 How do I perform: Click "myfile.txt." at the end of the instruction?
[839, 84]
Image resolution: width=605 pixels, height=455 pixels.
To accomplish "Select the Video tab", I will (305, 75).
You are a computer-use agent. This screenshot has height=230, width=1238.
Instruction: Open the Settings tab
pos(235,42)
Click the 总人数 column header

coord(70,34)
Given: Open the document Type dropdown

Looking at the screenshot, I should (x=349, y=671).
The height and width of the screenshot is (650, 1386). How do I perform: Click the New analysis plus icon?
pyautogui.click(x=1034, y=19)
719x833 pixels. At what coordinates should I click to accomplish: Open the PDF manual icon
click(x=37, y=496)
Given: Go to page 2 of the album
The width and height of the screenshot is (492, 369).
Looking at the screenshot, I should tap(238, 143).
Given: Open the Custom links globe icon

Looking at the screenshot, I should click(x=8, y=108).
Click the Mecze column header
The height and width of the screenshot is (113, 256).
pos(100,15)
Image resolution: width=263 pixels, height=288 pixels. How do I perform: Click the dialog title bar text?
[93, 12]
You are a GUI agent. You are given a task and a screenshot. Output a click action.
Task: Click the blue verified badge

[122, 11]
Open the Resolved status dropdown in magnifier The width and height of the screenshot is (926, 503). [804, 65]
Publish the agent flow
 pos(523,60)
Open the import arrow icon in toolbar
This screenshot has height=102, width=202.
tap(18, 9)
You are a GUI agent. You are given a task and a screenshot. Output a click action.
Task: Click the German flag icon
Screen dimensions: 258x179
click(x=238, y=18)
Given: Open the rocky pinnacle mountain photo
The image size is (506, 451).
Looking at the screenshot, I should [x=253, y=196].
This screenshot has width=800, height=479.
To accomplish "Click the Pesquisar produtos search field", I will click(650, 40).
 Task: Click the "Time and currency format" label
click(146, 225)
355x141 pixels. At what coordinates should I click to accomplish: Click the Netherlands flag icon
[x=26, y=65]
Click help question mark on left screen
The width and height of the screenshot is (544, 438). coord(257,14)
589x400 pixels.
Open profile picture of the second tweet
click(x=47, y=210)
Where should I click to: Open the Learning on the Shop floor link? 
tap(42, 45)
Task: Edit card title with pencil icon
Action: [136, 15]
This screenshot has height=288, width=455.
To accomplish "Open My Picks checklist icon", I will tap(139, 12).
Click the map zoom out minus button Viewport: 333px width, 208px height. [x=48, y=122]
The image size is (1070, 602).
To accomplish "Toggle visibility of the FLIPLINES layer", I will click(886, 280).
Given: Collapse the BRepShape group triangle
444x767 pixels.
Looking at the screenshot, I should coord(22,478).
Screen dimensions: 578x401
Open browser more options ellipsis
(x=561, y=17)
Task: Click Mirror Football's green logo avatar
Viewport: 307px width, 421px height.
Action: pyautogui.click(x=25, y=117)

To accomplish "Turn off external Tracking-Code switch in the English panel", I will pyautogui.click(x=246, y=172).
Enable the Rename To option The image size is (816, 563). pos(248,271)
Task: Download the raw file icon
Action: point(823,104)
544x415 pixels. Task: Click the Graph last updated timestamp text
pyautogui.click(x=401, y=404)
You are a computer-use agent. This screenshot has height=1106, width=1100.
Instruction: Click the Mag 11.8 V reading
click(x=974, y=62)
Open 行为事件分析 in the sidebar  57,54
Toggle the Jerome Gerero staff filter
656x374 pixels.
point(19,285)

++++

Please write out the records above once more, exactly and completely.

* _Completed task_
 How do I perform: Click "myfile.txt." at the end of the instruction?
[839, 84]
Image resolution: width=605 pixels, height=455 pixels.
To accomplish "Select the Video tab", I will (305, 75).
You are a computer-use agent. This screenshot has height=230, width=1238.
Instruction: Open the Settings tab
pos(235,42)
Click the 总人数 column header

coord(70,34)
Given: Open the document Type dropdown

Looking at the screenshot, I should (x=349, y=671).
The height and width of the screenshot is (650, 1386). How do I perform: Click the New analysis plus icon?
pyautogui.click(x=1034, y=19)
719x833 pixels. At what coordinates should I click to accomplish: Open the PDF manual icon
click(x=37, y=496)
Given: Go to page 2 of the album
The width and height of the screenshot is (492, 369).
Looking at the screenshot, I should tap(238, 143).
Given: Open the Custom links globe icon

Looking at the screenshot, I should click(x=8, y=108).
Click the Mecze column header
The height and width of the screenshot is (113, 256).
pos(100,15)
Image resolution: width=263 pixels, height=288 pixels. How do I perform: Click the dialog title bar text?
[93, 12]
You are a GUI agent. You are given a task and a screenshot. Output a click action.
Task: Click the blue verified badge

[122, 11]
Open the Resolved status dropdown in magnifier The width and height of the screenshot is (926, 503). [804, 65]
Publish the agent flow
 pos(523,60)
Open the import arrow icon in toolbar
This screenshot has height=102, width=202.
tap(18, 9)
You are a GUI agent. You are given a task and a screenshot. Output a click action.
Task: Click the German flag icon
Screen dimensions: 258x179
click(x=238, y=18)
Given: Open the rocky pinnacle mountain photo
The image size is (506, 451).
Looking at the screenshot, I should [x=253, y=196].
This screenshot has width=800, height=479.
To accomplish "Click the Pesquisar produtos search field", I will click(650, 40).
 Task: Click the "Time and currency format" label
click(146, 225)
355x141 pixels. At what coordinates should I click to accomplish: Click the Netherlands flag icon
[x=26, y=65]
Click help question mark on left screen
The width and height of the screenshot is (544, 438). coord(257,14)
589x400 pixels.
Open profile picture of the second tweet
click(x=47, y=210)
Where should I click to: Open the Learning on the Shop floor link? 
tap(42, 45)
Task: Edit card title with pencil icon
Action: [136, 15]
This screenshot has height=288, width=455.
To accomplish "Open My Picks checklist icon", I will tap(139, 12).
Click the map zoom out minus button Viewport: 333px width, 208px height. [x=48, y=122]
The image size is (1070, 602).
To accomplish "Toggle visibility of the FLIPLINES layer", I will click(886, 280).
Given: Collapse the BRepShape group triangle
444x767 pixels.
Looking at the screenshot, I should coord(22,478).
Screen dimensions: 578x401
Open browser more options ellipsis
(x=561, y=17)
Task: Click Mirror Football's green logo avatar
Viewport: 307px width, 421px height.
Action: pyautogui.click(x=25, y=117)

To accomplish "Turn off external Tracking-Code switch in the English panel", I will pyautogui.click(x=246, y=172).
Enable the Rename To option The image size is (816, 563). pos(248,271)
Task: Download the raw file icon
Action: point(823,104)
544x415 pixels. Task: Click the Graph last updated timestamp text
pyautogui.click(x=401, y=404)
You are a computer-use agent. This screenshot has height=1106, width=1100.
Instruction: Click the Mag 11.8 V reading
click(x=974, y=62)
Open 行为事件分析 in the sidebar  57,54
Toggle the Jerome Gerero staff filter
656x374 pixels.
point(19,285)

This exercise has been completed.